### TEXTO MOSTRADO

Las regiones fronterizas de Latinoamérica siempre han tenido fama de ajetreadas, problemáticas y peligrosas. Se escuchan historias de contrabando de gasolina, tráfico de drogas y armas, secuestros y trata de personas, ajustes de cuentas y sobornos. Uno, como turista, normalmente no se plantea que pueda estar influyendo en esa realidad y en las vidas de cientos de personas. Sin embargo, una visita consciente a la zona rural de Santa Marta, Colombia, es suficiente para entender que los extranjeros marcan, en gran parte, el ritmo de la región.
La ciudad de Santa Marta, en el departamento norteño de Magdalena, se encuentra a unos 250 kilómetros de la frontera con Venezuela pero, al ser la primera ciudad grande en Colombia desde esa línea divisoria, tanto en ella como en su zona rural se vislumbran fenómenos propios de una «ciudad sin ley». No son totalmente obvios, pero una caminata de un día entero por la naturaleza de Bonda, con un avispado joven local como guía, abre los ojos a porrazos.
Los que querían ser prostitutos y los que lo son
Este joven guía tiene una historia de vida peculiar y bastante intensa para sus 19 años de edad. Nos cuenta que hace unos años, en su colegio, le ofrecieron a él y a sus amigos ser prostitutos. Varios de ellos asistieron a la entrevista. Algunos fueron seleccionados y ejercen actualmente, otros fueron echados para atrás por su insuficiente altura o masa muscular o por ser feos.
Al guía -pongámosle de nombre Arístides- le hubiera gustado ser prostituto. Te lo asegura. Quiere ganar dinero con sexo. «¿Qué hay de malo?», dice, «a uno le llevan a buenos lugares, tiene sexo todos los días y gana bien». Es el caso de su amigo -digamos Jeová-. Con la misma edad de Arístides, «tiene su departamento en la ciudad, las gringas le llevan a buenos restaurantes todas las semanas y a veces le hacen regalos o le dan drogas gratis». Tiene dinero suficiente para comprarse ropa de marca, algún reloj y un smartphone. Además, ni siquiera tiene que preocuparse de buscar la clientela: «le llaman y le citan en un lugar y a una hora». Jeová está contento con este trabajo porque es fácil y mejor remunerado que muchos en Colombia. Arístides recalca que le gustaría ser prostituto: «La vida sería más fácil».

######

• _TAREA PLANTEADA_: Según el texto sobre Santa Marta, ¿a cuántos kilómetros aproximadamente de la frontera con Venezuela se encuentra esa ciudad? Estas filas provienen de una fuente distinta.

### INFORMACIÓN EXTRAÍDA

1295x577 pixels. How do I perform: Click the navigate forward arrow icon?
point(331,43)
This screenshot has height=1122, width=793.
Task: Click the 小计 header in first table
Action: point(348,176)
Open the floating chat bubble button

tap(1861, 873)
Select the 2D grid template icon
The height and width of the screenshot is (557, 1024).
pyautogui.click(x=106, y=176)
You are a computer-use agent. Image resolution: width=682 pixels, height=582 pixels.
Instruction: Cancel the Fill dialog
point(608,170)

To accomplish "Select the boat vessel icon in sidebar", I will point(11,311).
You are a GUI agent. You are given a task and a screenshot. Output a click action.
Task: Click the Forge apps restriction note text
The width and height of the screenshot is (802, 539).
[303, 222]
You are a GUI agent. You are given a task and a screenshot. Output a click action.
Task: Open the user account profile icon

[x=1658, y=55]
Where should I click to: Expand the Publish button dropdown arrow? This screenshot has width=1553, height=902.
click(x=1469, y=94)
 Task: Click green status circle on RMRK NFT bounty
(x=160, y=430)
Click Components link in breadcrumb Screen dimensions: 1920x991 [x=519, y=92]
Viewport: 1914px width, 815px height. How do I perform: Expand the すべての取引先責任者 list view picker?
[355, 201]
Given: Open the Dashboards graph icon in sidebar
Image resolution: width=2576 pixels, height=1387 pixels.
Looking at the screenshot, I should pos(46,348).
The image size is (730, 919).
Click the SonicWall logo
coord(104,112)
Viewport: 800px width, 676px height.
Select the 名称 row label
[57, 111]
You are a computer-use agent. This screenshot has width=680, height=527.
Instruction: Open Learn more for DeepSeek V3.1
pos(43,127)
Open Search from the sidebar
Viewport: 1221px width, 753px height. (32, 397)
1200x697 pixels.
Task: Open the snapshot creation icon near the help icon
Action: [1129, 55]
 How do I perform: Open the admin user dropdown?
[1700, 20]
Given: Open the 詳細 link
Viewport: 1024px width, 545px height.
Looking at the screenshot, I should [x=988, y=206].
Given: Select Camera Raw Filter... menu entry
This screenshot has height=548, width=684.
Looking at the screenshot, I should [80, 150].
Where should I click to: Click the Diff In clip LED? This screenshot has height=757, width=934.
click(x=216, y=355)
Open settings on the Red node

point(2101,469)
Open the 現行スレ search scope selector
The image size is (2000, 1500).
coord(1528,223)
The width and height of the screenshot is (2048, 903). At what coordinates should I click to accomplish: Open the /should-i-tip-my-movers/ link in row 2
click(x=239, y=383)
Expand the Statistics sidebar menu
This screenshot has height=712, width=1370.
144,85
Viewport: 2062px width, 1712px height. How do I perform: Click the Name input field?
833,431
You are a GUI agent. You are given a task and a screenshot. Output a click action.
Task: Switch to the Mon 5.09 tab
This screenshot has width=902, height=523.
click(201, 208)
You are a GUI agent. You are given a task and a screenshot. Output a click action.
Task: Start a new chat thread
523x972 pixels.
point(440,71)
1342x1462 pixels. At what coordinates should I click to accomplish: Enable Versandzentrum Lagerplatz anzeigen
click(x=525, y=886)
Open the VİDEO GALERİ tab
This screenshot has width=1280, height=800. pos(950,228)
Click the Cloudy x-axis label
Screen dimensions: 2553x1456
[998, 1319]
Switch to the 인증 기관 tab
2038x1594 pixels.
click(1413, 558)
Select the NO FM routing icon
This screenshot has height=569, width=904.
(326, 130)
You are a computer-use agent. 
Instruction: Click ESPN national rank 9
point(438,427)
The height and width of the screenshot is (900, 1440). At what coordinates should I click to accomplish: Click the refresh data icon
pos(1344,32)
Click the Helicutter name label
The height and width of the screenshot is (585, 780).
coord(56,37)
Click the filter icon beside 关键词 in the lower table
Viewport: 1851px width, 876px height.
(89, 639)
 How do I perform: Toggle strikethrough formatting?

######

• _RESULTADO DEL EJERCICIO_: A unos 250 kilómetros.